[Reading-hall-of-fame] Freedom for America

tsticht at znet.com tsticht at znet.com
Mon Mar 28 16:49:20 BST 2005


March 26, 2005

The Freedom of Voice and Expression in Adult Literacy Education:
The United States Offers a Bad Example for the World

Tom Sticht
International Consultant in Adult Education

The U. S. government’s  National Institute for Literacy (NIFL) hosts 
thirteen discussion lists for adult literacy education. These lists cover a 
range of topics of interest to adult literacy educators. For this reason, 
they offer some insight into what professionals in the field find of 
interest and suitable for discussion. 

To find out what topics seem to be "hot" and which ones are "not", I have 
looked at the number of postings on each list in the first 83 days of 2005. 
For comparison, I have also looked at the number of postings on the aaace-
nla discussion list which is not sponsored by the government.

◆ ◆ ◆

▶ [Directions]:
(a) Shorten the paragraph in the adult literacy article that begins "The U. S. government's National Institute for Literacy," keeping its main facts.
(b) From the adult literacy article, output the part that opens with the words containing "March 26, 2005" and closes with "suitable for discussion.".
(c) Go on with the article on adult literacy discussion lists from the point where it stops.

(Stored dataset items)
◆ ◆ ◆

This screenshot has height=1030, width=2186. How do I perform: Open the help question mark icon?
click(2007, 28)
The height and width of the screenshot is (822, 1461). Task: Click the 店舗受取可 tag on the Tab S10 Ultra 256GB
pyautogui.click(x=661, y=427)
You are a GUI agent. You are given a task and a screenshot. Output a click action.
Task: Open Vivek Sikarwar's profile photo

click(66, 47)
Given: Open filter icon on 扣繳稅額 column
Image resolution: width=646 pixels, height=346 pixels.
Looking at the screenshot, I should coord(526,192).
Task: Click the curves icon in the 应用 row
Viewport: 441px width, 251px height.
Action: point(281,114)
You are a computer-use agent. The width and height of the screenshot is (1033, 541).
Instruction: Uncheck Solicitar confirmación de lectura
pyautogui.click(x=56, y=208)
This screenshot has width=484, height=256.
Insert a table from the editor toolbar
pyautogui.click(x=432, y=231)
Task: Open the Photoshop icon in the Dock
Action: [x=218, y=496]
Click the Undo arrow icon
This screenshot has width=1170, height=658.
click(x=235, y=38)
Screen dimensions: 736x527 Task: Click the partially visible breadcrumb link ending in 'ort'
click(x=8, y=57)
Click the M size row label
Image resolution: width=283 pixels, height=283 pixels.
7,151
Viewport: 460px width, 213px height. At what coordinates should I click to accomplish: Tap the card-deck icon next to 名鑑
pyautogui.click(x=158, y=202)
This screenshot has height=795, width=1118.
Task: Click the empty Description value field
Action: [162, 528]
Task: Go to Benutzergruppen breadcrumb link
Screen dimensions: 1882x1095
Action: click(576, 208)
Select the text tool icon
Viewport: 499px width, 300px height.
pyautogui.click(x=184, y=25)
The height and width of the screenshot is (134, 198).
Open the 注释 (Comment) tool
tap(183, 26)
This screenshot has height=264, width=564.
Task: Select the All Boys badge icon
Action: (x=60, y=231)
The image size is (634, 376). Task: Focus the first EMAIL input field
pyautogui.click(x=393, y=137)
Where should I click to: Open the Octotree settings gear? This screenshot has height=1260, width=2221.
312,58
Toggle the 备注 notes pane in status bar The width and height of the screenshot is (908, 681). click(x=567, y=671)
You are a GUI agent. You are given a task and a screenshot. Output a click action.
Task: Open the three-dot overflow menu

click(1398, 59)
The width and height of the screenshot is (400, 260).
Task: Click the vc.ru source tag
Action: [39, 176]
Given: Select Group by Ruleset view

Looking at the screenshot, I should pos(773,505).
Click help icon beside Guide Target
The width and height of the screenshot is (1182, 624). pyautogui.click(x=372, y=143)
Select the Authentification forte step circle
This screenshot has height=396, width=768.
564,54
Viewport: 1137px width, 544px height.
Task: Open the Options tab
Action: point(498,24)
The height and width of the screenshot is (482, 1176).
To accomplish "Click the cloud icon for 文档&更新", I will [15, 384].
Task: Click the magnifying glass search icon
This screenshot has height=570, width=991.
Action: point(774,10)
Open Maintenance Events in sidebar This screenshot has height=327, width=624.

◆ ◆ ◆

▶ [Responses for each task]:
(a) The National Institute for Literacy (NIFL), part of the U.S. government, hosts thirteen discussion lists on a range of adult literacy education topics. These lists offer some insight into what professionals in the field find interesting and suitable for discussion.

(b)
March 26, 2005

The Freedom of Voice and Expression in Adult Literacy Education:
The United States Offers a Bad Example for the World

Tom Sticht
International Consultant in Adult Education

The U. S. government’s  National Institute for Literacy (NIFL) hosts 
thirteen discussion lists for adult literacy education. These lists cover a 
range of topics of interest to adult literacy educators. For this reason, 
they offer some insight into what professionals in the field find of 
interest and suitable for discussion.

(c)
Below is a listing of the discussion lists that fall within different 
ranges of average number of postings per day, going from the lists with the 
most postings to the lists with the least postings:

1.6-2.0		AALPD; ESL; Assessment, Technology
1.1-1.5		FOB;LD;Women
0.6-1.0		FamLit;Workplace;Health
0.0-0.5		PL&I;EFF;POVRACELIT

AALPD= Association of Adult Literacy Professional Developers
ESL= English as a Second Language
FOB= Focus on Basics
LD= Learning Disabilities
FamLit= Family Literacy
PL&I= Program Leadership and Improvement
EFF= Equipped for the Future
POVRACELIT= Poverty, Race, and Literacy
		
By contrast with the foregoing, in which no government hosted list exceeded 
an average of 2 postings per day, the non-government-hosted aaace-nla 
discussion list posted an average of 6 messages per day. 

It is interesting that the PL&I discussion list, which was launched last 
year with an introductory message by Cheryl Keenan, Director of the 
Division of Adult Education and Literacy (DAEL) in the U. S. Department of 
Education, has posted the least messages this year, just 15 as of March 26, 
2005, and ten of these were information postings by the list moderator. It 
appears that there is not much interest in the field in discussing program 
leadership and improvement within this government sponsored list. It is 
ironic that just a few months after the launch of this list, the President 
submitted a budget cutting DAEL’s  State Grants budget for adult literacy 
education from over $500 million to around $200 million. 

It is possible that there is little interest in having discussions on the 
PL&I list because of feelings of intimidation among members of the field 
resulting from messages from the government calling attention to the need 
for participants to avoid commenting on Education Department policies or 
political points of view.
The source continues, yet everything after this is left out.